大人が子供を潰すのはどんなにか簡単で、子供を伸ばすのはどんなにか難しいといつも感じます。

No title

いつも拝見しています。
今回はいじめの事だったので、娘の幼稚園におとーちゃん先生がいたら良かったのに…と思いコメントしました。

娘はおとなしく争いを好まないタイプで、たいてい似たような子といるのが好きでした。ところが震災の後にクラス替えと先生も変わり、親しい子もいない中でいじめっ子と一緒にされてしまいました。
前から知っていたその子はいつも暴言、暴力、不安定な精神状態で問題を起こしていました。母親の愛情不足が見てわかるほどでしたが、震災で更に不安定な状態に見えました。

嫌と言ってもやめない、断ると走って追いかけてくるストーカーのようでした。やる事もいじめに近い感じで顔にけがをしてきたので、先生にも相談はして注意をしてもらいましたが、段々先生も、はっきり断れない娘も悪いと言いだして…。

頭にきて親にも言って注意してもらったことがありましたが、いじめっ子も知恵がつき、嘘をつくようになって話にならず。おとなしく強く言えない娘も悪いのかと悩みました。すっかり幼稚園も先生も不信になり、優しい気持ちの子供を責めて、いじめっ子をかばうなんてありえないと思ってましたが、最近の報道を見てたらわかりました。
騒がれるのが嫌だから問題をすり替えるんですね。

私も娘もすっかり嫌になり、たびたび休ませたりしていました。卒園式では感動より、解放されてすっきりしたと言う気持ちでした。今は少し強くなった娘ですが、またいじめがあれば、今度こそ全力で守りたいと思っています。

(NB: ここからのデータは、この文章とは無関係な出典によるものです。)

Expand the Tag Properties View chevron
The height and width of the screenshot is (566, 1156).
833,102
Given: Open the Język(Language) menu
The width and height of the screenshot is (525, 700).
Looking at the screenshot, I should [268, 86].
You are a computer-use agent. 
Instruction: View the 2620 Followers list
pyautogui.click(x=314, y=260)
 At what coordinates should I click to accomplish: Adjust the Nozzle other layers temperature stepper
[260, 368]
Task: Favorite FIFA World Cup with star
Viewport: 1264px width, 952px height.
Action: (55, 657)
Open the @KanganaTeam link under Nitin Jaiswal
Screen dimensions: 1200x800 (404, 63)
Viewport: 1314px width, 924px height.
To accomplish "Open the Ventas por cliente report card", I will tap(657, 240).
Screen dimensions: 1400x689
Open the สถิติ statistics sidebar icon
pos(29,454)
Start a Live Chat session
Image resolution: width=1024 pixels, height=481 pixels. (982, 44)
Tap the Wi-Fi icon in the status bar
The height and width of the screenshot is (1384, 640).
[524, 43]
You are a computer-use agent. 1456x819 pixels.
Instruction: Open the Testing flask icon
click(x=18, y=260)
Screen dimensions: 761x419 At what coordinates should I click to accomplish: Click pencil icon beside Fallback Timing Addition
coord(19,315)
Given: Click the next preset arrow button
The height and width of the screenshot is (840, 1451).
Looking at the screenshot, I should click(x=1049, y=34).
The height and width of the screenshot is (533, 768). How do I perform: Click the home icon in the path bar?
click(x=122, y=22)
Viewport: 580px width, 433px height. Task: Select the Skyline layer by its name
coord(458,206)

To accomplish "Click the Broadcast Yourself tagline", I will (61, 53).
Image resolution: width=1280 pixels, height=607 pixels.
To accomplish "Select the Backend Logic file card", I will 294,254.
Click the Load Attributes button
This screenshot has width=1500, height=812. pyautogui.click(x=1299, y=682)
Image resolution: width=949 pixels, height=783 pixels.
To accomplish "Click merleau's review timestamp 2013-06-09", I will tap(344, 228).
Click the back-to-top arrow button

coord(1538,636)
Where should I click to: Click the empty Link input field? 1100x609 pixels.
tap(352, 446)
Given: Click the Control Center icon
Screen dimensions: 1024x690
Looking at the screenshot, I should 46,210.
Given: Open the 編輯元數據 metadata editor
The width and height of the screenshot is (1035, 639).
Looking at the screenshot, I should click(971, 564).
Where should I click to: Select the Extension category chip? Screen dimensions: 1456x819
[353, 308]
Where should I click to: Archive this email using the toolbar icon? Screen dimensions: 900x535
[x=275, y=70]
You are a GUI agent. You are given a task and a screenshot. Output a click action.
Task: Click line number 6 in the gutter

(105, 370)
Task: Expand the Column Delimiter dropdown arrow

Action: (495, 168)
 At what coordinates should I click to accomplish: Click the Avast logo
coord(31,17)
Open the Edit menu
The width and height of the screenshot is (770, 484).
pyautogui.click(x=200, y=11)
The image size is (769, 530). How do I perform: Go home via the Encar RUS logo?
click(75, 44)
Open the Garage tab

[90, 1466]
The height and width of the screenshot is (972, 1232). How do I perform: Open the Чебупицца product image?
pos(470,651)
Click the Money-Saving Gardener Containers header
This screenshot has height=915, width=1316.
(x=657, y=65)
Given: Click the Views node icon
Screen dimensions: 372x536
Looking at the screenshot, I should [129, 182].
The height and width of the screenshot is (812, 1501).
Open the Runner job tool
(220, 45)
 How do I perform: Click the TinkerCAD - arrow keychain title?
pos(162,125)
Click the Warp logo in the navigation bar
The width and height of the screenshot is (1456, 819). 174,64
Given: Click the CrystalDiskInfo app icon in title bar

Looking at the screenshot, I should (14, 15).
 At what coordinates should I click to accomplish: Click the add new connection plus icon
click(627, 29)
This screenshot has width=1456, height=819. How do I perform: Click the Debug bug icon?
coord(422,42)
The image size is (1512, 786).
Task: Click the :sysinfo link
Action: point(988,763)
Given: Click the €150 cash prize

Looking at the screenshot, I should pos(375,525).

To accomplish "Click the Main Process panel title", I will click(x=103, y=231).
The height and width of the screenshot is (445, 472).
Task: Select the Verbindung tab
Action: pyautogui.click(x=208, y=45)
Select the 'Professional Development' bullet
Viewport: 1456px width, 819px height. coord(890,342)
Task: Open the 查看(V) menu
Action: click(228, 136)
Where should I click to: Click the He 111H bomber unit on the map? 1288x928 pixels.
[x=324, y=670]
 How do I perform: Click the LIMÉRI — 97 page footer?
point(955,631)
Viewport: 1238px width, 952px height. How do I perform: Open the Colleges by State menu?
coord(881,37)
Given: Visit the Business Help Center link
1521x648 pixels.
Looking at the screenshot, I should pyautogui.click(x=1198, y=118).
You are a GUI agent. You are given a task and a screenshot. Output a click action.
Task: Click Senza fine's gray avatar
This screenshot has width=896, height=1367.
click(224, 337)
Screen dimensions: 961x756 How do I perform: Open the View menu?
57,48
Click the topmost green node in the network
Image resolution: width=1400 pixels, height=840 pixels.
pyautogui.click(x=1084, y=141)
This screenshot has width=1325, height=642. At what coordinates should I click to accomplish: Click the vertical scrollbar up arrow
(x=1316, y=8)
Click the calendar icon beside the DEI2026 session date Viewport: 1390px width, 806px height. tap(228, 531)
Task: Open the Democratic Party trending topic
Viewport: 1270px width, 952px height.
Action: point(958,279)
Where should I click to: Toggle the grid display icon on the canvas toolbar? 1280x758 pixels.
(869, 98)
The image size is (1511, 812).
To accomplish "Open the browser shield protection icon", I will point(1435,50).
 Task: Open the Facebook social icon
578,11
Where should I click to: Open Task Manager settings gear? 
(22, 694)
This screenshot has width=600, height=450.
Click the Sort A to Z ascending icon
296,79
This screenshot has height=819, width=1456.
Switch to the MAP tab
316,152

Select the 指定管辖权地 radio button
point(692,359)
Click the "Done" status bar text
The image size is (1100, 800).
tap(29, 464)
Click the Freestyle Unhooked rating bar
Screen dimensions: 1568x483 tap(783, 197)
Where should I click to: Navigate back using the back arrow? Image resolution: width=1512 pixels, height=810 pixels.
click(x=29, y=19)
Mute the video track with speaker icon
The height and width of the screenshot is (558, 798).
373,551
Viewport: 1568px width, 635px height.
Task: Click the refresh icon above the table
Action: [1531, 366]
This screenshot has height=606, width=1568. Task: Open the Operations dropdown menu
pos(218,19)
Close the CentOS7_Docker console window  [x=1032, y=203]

いじめる側に問題があっても、叱るだけでは変わらないと言ってましたよね。それが先生のあきらめになるような気がします。
長文、失礼しました。

ひよこさん

親の愛情不足からくるいじめの根深いところは、いくら道徳教育をしたり、いけないことをしていると叱ったところでそれだけではその場だけにしかならないことなのですよね。

親にその子をケアすることが期待できないならば、子供をみる仕事をしている人がそれを少しでもしてあげなければならないのだけどこれがなかなか難しい。

気持ちの優しい子ほど、そういうターゲットにされてしまいやすいのでつらいですよね。